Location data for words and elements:
========================

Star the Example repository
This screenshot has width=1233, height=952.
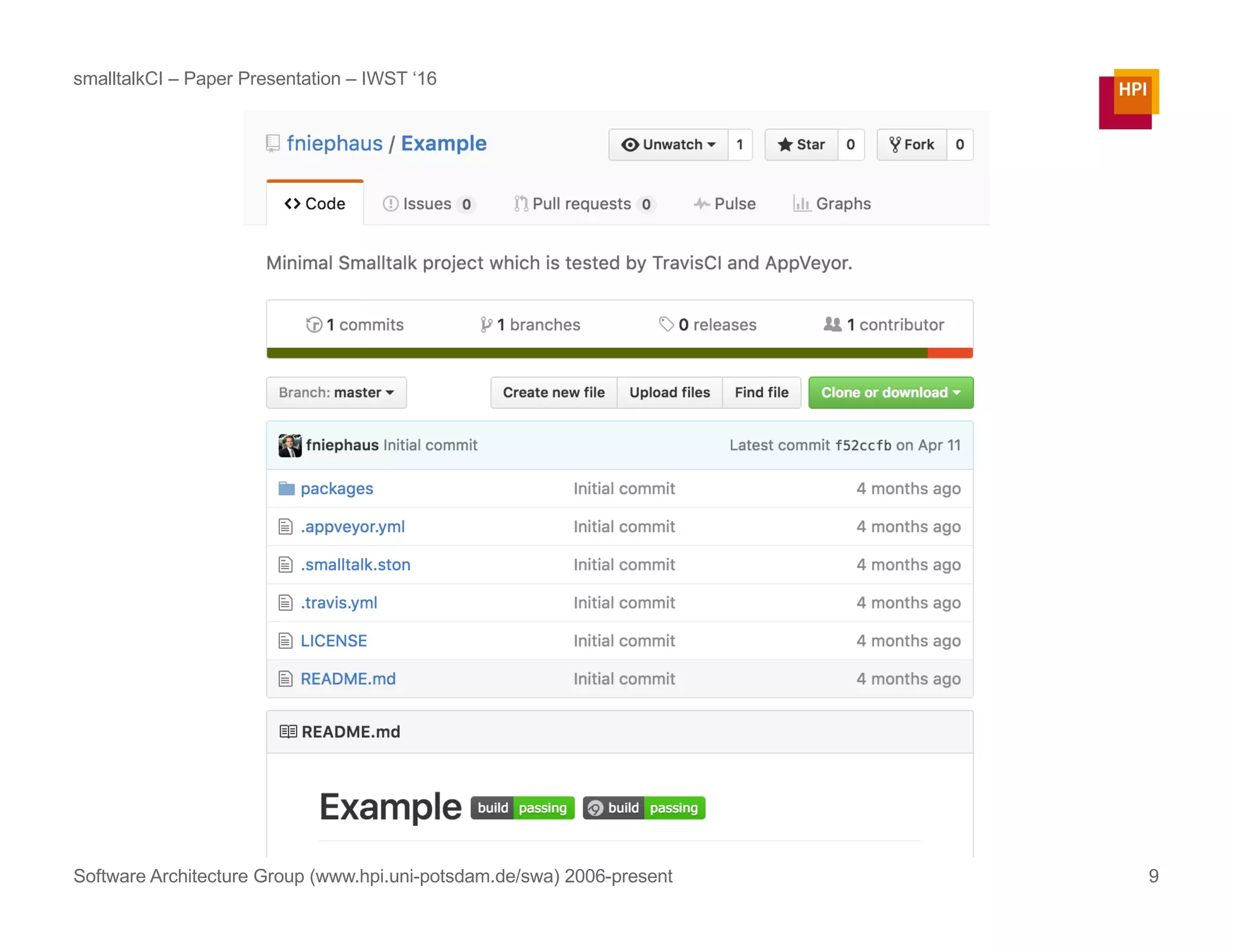[x=801, y=144]
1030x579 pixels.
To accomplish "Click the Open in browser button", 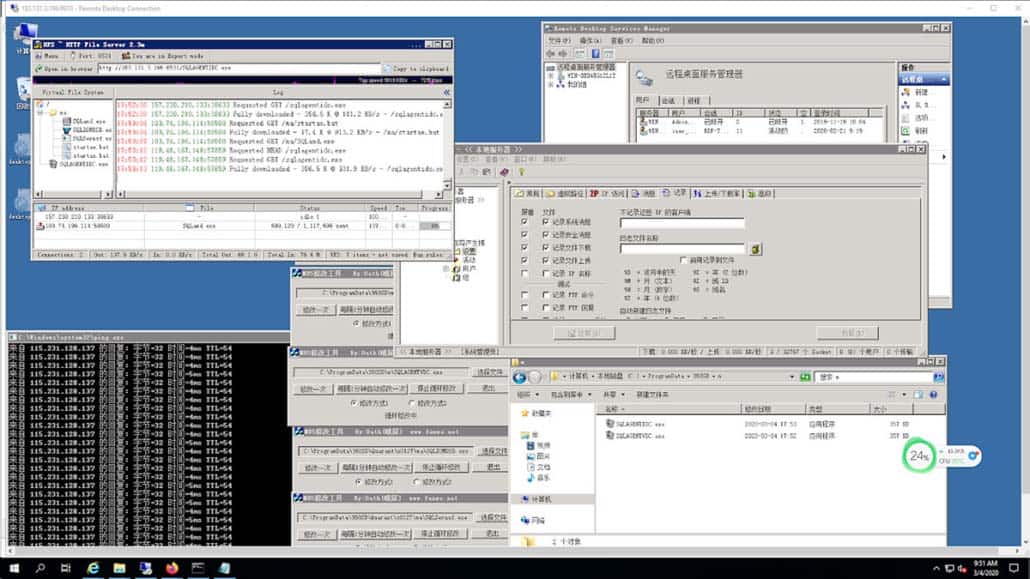I will (x=67, y=69).
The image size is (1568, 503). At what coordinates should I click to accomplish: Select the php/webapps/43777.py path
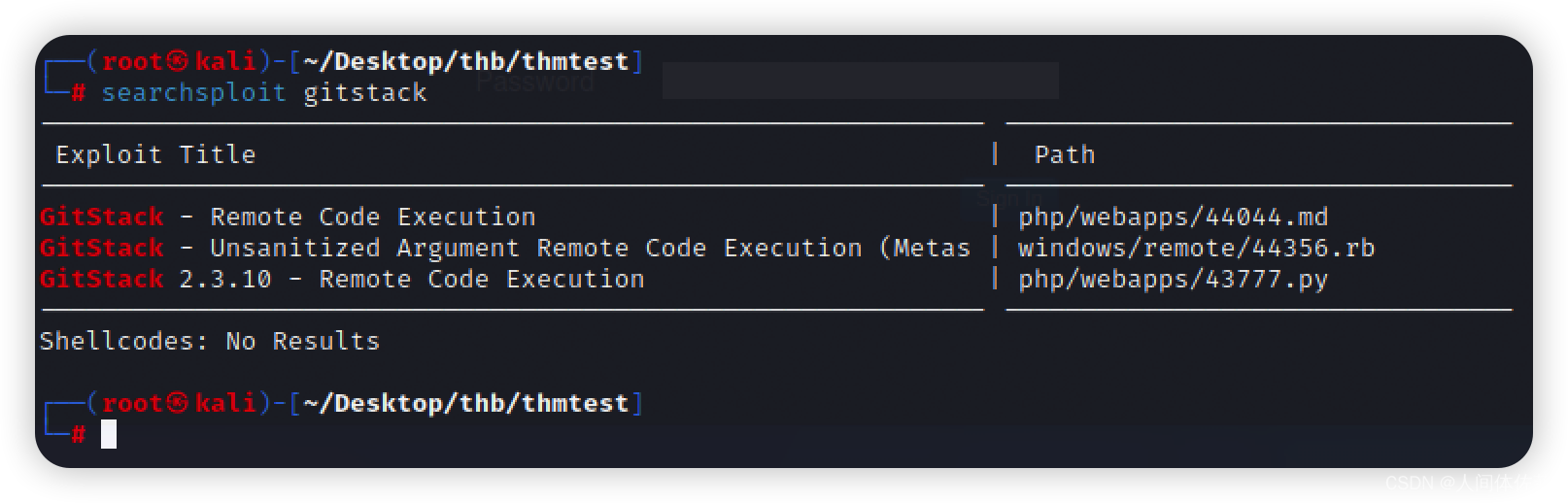coord(1173,279)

========================

Print the lines from the one containing "The image size" through the end of the lines above, word for word. Leave out the pictures.

The image size is (1568, 503). At what coordinates should I click to accomplish: Select the php/webapps/43777.py path
coord(1173,279)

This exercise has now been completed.